* [課題の内容] ワインの栓に関する文章のうち、「熟成についてはどうでしょうか」から始まり「るので間違い無いと思います。」で終わる部分を、一字一句違えずに書き写してもらえますか?

消費者にとって一般的なコルクとスクリューキャップの値段差は2倍と言われています。10円台がスクリューキャップですのであまりインパクトはありません。やはりブショネがあるかないかが大きな分かれ目となりますが、数万円のワインでスクリューキャップはちょっとという方も多いかなとは思います。

熟成についてはどうでしょうか?これも間違った認識の人がいますね。コルクは酸素を取り入れるから熟成に向いているという人がいますが、スクリューキャップは完全密閉ではありません。酸素を通しますのでこちらも熟成が進みます。おそらくはコルクよりゆっくりかもしれませんが、何度も良い熟成をしたスクリューキャップのワインを味わっているので間違い無いと思います。

* [記録データ]

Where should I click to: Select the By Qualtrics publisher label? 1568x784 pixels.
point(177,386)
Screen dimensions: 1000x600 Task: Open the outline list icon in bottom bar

* [演習の結果]
熟成についてはどうでしょうか?これも間違った認識の人がいますね。コルクは酸素を取り入れるから熟成に向いているという人がいますが、スクリューキャップは完全密閉ではありません。酸素を通しますのでこちらも熟成が進みます。おそらくはコルクよりゆっくりかもしれませんが、何度も良い熟成をしたスクリューキャップのワインを味わっているので間違い無いと思います。